Na avaliação de João, o grau nas bicicletas fixas é um nicho mais restrito, com forte vínculo ao underground do ciclismo. Já o wheeling se expandiu rapidamente, com campeonatos organizados e adeptos por todo o país.

— O reconhecimento por lei tem muito mais a ver com o wheelie. Isso porque é muito maior, tem muito mais gente envolvida, já existem competições, mesmo que não oficiais. Para essa gurizada, vejo que seria um baita incentivo, porque hoje eles treinam, arriscam e fazem vídeos para as redes, mas sem nenhum apoio — afirma.

Projeto de lei quer tornar esporte

Em junho, o vereador Moisés Barboza (PSDB), conhecido como Maluco do Bem, apresentou o Projeto de Lei n.º 352/25, que busca reconhecer a prática como modalidade esportiva em Porto Alegre. 

Segundo o parlamentar, além de valorizar a cultura urbana, a proposta também pretende combater o preconceito que ainda existe em torno do grau. Para ele, encontros já realizados na Capital demonstraram que o movimento atrai famílias e pode ser organizado de forma segura.

— Se a gente não der espaço para a prática do wheeling bike, a gurizada vai ficar praticando nas ruas, correndo risco em lugares inapropriados. Com reconhecimento, podemos organizar encontros, como já aconteceu na rua Nestor Ludwig. Foi uma festa, sem incidentes, com famílias participando — defende.

O projeto de lei estabelece alguns objetivos, como incentivar a prática esportiva entre jovens, valorizar manifestações culturais e evitar que as manobras sigam sendo feitas em vias movimentadas. Pelo texto, a prática só poderá ocorrer em locais apropriados e licenciados, públicos ou privados, sempre com uso de equipamentos de segurança. 

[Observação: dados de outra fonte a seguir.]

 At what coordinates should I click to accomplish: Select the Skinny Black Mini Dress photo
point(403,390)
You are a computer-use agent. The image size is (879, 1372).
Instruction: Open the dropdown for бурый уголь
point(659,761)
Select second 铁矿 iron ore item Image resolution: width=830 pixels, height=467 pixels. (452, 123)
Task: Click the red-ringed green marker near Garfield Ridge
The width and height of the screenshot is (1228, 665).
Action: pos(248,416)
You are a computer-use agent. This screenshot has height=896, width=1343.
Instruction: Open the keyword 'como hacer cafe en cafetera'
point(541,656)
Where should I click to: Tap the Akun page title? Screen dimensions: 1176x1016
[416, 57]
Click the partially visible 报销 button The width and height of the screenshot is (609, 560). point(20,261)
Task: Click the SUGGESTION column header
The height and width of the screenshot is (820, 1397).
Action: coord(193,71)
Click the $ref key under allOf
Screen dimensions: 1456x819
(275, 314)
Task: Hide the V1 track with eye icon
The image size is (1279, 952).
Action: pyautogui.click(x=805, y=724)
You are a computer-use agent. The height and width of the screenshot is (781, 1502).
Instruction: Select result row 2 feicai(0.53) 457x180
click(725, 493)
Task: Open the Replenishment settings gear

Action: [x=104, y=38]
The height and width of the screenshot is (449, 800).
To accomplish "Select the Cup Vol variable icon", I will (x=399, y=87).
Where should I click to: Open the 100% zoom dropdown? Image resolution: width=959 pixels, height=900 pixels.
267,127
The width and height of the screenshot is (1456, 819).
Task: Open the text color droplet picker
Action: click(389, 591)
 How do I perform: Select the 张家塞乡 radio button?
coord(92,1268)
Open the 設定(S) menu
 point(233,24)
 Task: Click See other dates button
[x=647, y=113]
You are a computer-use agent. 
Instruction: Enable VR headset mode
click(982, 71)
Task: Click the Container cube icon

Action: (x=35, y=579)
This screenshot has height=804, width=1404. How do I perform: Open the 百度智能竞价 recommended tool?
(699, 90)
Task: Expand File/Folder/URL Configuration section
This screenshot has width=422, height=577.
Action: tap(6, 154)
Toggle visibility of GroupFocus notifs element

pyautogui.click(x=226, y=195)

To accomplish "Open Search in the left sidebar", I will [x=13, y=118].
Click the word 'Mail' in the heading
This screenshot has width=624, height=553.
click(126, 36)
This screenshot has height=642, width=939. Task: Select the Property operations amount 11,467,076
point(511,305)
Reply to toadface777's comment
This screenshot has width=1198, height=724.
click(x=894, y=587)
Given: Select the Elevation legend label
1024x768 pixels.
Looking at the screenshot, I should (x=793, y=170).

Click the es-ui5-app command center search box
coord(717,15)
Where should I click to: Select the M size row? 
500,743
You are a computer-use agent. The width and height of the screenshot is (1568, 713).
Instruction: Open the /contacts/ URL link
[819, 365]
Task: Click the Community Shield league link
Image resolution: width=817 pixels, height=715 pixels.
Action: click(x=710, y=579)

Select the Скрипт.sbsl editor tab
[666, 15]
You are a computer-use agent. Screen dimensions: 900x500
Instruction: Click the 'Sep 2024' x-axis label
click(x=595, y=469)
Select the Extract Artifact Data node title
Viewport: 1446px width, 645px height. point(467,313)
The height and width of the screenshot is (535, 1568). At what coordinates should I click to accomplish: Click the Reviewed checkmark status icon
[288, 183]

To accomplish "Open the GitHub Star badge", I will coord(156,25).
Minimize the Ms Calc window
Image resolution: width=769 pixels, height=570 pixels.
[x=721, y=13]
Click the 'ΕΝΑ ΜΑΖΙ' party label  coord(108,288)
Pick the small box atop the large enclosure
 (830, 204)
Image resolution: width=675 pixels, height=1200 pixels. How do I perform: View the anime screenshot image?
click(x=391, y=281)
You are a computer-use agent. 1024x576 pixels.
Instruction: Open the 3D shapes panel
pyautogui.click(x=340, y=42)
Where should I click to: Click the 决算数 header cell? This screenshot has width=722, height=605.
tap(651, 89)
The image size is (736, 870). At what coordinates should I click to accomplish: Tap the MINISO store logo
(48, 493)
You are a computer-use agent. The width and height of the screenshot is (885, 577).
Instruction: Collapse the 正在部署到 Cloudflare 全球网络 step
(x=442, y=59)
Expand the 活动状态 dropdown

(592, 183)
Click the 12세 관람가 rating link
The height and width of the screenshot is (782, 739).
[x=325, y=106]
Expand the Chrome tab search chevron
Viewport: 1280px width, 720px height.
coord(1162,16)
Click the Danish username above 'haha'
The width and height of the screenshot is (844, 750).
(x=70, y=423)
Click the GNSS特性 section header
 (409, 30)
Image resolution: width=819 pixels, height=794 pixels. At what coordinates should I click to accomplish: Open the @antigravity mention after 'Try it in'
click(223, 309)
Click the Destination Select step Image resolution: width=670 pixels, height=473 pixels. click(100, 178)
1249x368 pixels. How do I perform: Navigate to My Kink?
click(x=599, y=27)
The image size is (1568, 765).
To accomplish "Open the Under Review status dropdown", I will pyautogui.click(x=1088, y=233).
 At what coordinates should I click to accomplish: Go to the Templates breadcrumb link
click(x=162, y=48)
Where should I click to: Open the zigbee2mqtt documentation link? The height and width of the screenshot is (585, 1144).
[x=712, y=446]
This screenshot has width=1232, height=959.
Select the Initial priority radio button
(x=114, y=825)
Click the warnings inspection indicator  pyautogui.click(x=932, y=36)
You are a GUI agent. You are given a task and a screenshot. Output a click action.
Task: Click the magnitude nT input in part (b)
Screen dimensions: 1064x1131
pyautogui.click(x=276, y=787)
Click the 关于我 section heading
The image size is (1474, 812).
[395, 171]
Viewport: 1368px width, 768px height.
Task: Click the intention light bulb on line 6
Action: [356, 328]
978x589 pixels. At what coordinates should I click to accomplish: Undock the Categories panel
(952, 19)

A formulação, no entanto, levantou dúvidas na reportagem sobre uma possível restrição da atividade em outros espaços da cidade. Moisés rebateu a interpretação e afirmou que o projeto não pretende proibir, mas organizar.

— Não seria exequível proibir, e ninguém levantou isso, até porque não há desejo de mexer nisso. Os praticantes já buscam locais apropriados. O que a lei prevê é que encontros e apresentações maiores tenham organização — esclareceu.

Cuidados para a prática do grau de bike

Atualmente, a prática do grau de bicicleta não é regulamentada em Porto Alegre. Por isso, a Empresa Pública de Transporte e Circulação (EPTC) orienta que, enquanto não houver regras específicas, os ciclistas devem seguir as normas gerais de trânsito: respeitar a sinalização, dar prioridade aos pedestres e, sobretudo, não se colocar em situações de risco.

Embora o uso de capacete e outros equipamentos de proteção não seja obrigatório por lei, a recomendação é clara: sempre utilizar Equipamentos de Proteção Individual (EPI). Capacete, luvas, óculos, farol e lanterna são itens que podem evitar acidentes e reduzir os impactos em caso de quedas, principalmente em treinos noturnos.

A EPTC destaca ainda que realiza, por meio da Escola Pública de Mobilidade, ações educativas voltadas a ciclistas, com orientações sobre segurança, circulação e conduta previstas no Código de Trânsito Brasileiro (CTB). As iniciativas são divulgadas no site da prefeitura

Para o vereador Moisés Barboza, essa é justamente uma das lacunas que a proposta pretende preencher.

— Esse é o entendimento enquanto o esporte não for reconhecido devidamente. Após a aprovação da lei, a Secretaria de Mobilidade e a EPTC precisarão se atualizar sobre o wheeling bike — afirma.